What the exercise asks:
Could you turn the part of these items that opens with the line containing "pixels, height=539 pixels." and closes with the line containing "legend-item-under-15: unter 15 Jahre is" into a JSON list of strings, one string per line, with blank lines left out? Leave the pictures out of your answer.

Exercise inputs:
----------------------------------------
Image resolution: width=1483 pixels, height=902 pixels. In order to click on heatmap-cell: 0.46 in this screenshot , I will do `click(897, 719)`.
----------------------------------------
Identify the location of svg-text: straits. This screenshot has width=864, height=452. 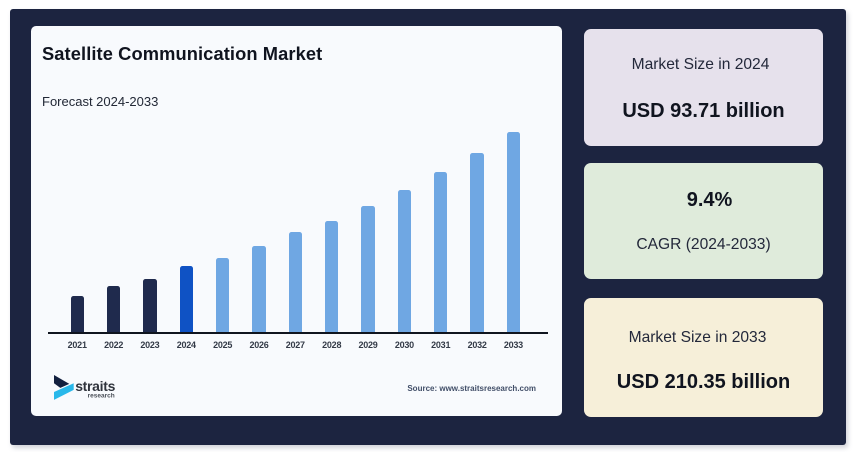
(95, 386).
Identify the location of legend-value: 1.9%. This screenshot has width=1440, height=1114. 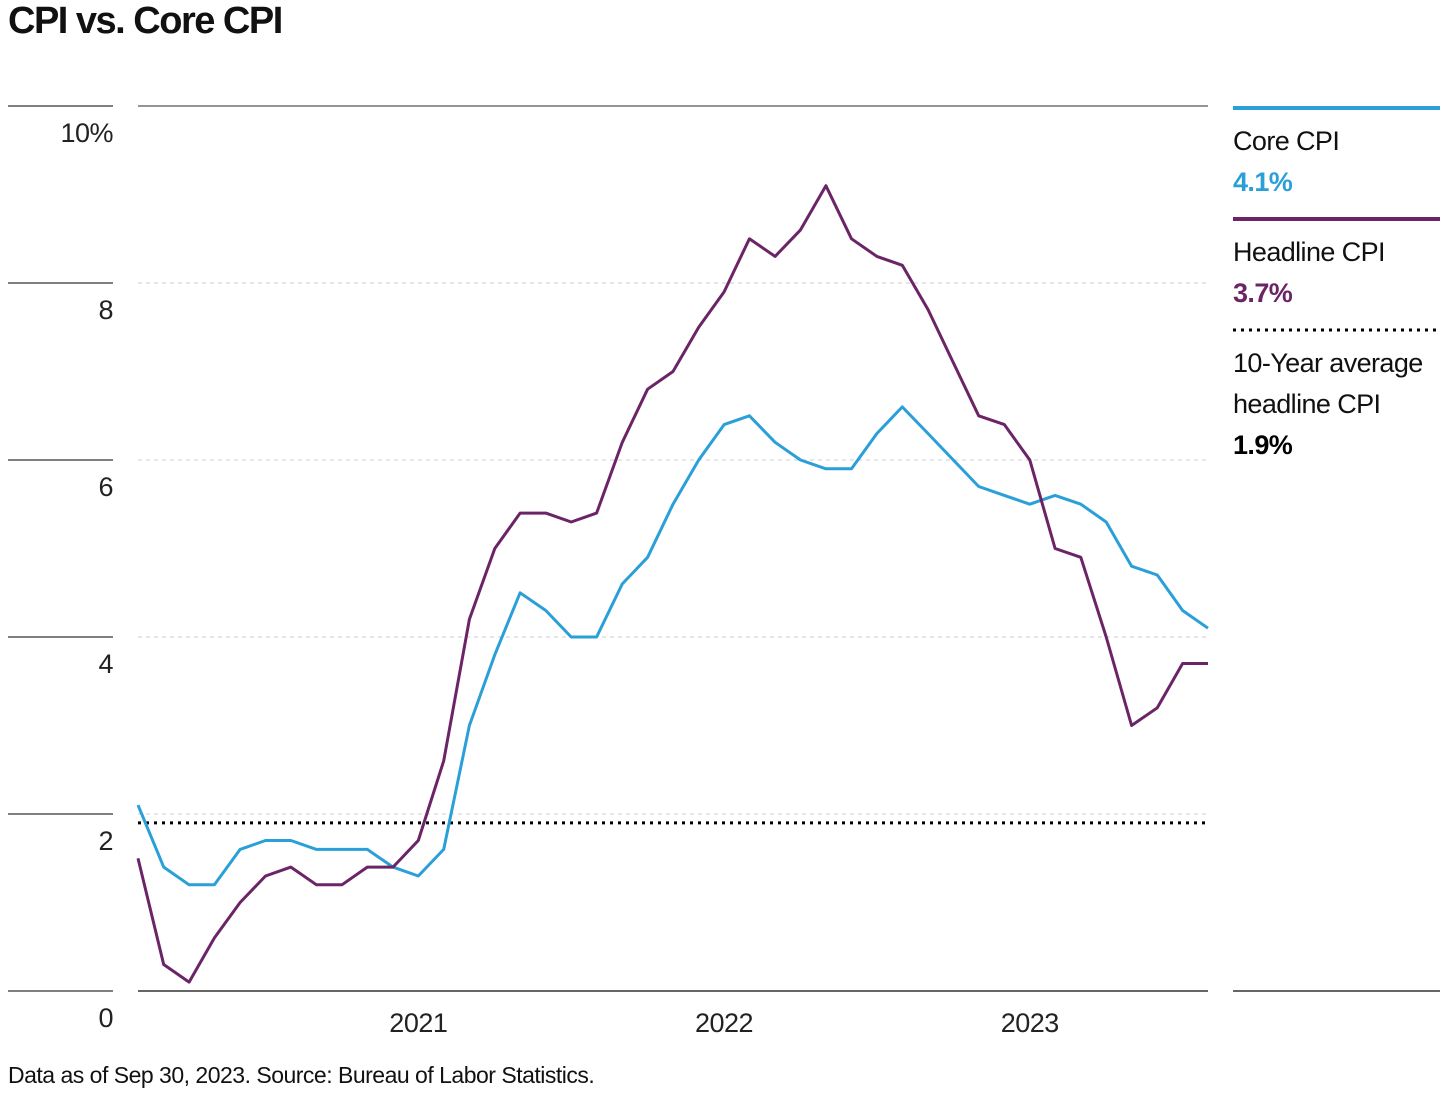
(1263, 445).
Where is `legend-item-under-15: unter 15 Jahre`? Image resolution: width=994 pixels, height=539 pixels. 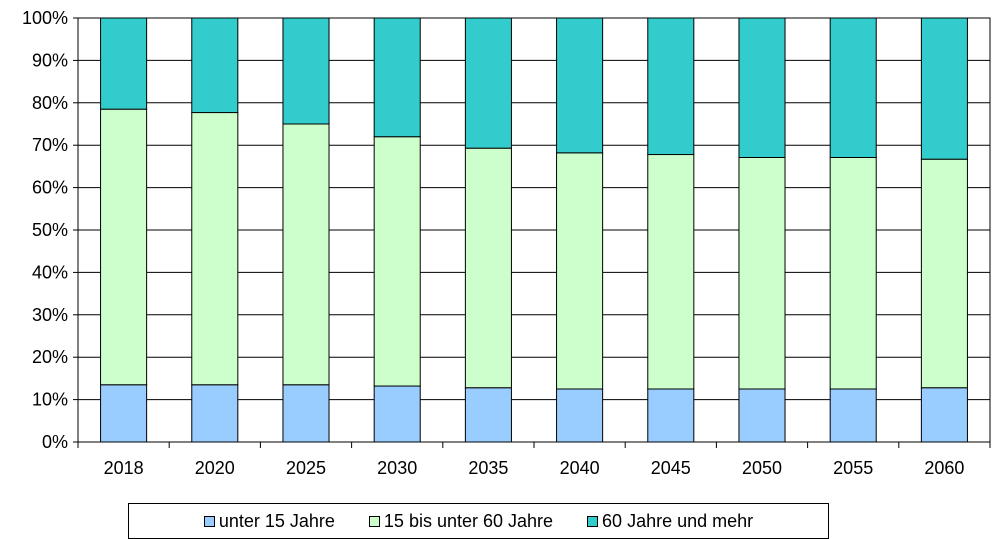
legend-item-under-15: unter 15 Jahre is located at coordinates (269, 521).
----------------------------------------
Response for this exercise:
[
  "Where is `legend-item-under-15: unter 15 Jahre`? Image resolution: width=994 pixels, height=539 pixels. ",
  "legend-item-under-15: unter 15 Jahre is located at coordinates (269, 521)."
]